Noch nicht einmal jeder dritte Deutsche erwartet, dass die aktuelle Regierungskoalition das reguläre Ende der laufenden Legislaturperiode erreicht. Nur 29 Prozent glauben das.
Einen so schlechten Wert hatte noch nicht einmal die zerrüttete Ampel kurz vor ihrem unrühmlichen Ende. Dabei steht das Bündnis aus CDU/CSU und SPD gerade erst am Anfang und ist noch keine sieben Monate alt: Erst am 5. Mai 2025 haben die Parteivorsitzenden Friedrich Merz, Markus Söder und Lars Klingbeil den Koalitionsvertrag unterschrieben.
Satte 54 Prozent der Wähler sind sich sicher, dass die Merz-Regierung nicht bis zu ihrem geplanten Ende 2029 hält. Jeder sechste Befragte macht keine Angaben, das sind 17 Prozent.

Rohdaten
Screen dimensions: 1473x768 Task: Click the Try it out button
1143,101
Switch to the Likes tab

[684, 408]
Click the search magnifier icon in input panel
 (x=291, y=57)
---
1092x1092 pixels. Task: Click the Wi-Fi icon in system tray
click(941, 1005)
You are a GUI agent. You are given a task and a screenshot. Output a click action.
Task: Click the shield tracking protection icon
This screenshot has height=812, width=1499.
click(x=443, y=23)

Zu erledigen
Führe den Textauszug über die Umfrage zum Fortbestand der Koalition aus CDU/CSU und SPD nach seinem letzten Satz weiter.

Schriftliche Antwort
CDU-Wähler tanzen aus der Reihe
Die allermeisten Bürger erwarten, dass sich die schwarz-rote Koalition am Streit um die Rente zerlegt. Das ist inhaltlich durchaus interessant. In der INSA-Umfrage verbirgt sich aber noch eine weitere Zahl – und die ist für das politische Leben in der Bundesrepublik womöglich sogar noch wichtiger:
Entgegen dem Trend bei allen Deutschen glaubt eine Mehrheit der Unionswähler weiter an ein Durchhalten von Friedrich Merz und seiner Regierung. Genau 56 Prozent der Anhänger von CDU und CSU meinen, dass die Koalition mit der SPD auch noch die verbleibenden dreieinhalb Jahre halten wird.
Diesen Glauben haben die Unionsanhänger exklusiv. Bei den Wählern ausnahmslos aller anderen Parteien erwartet jeweils eine deutliche Mehrheit das vorzeitige Ende von Schwarz-Rot. Nur die Menschen im Lager von CDU und CSU sehen das anders. Oder sie wollen es anders sehen.
Da stellt sich schon die Frage: warum?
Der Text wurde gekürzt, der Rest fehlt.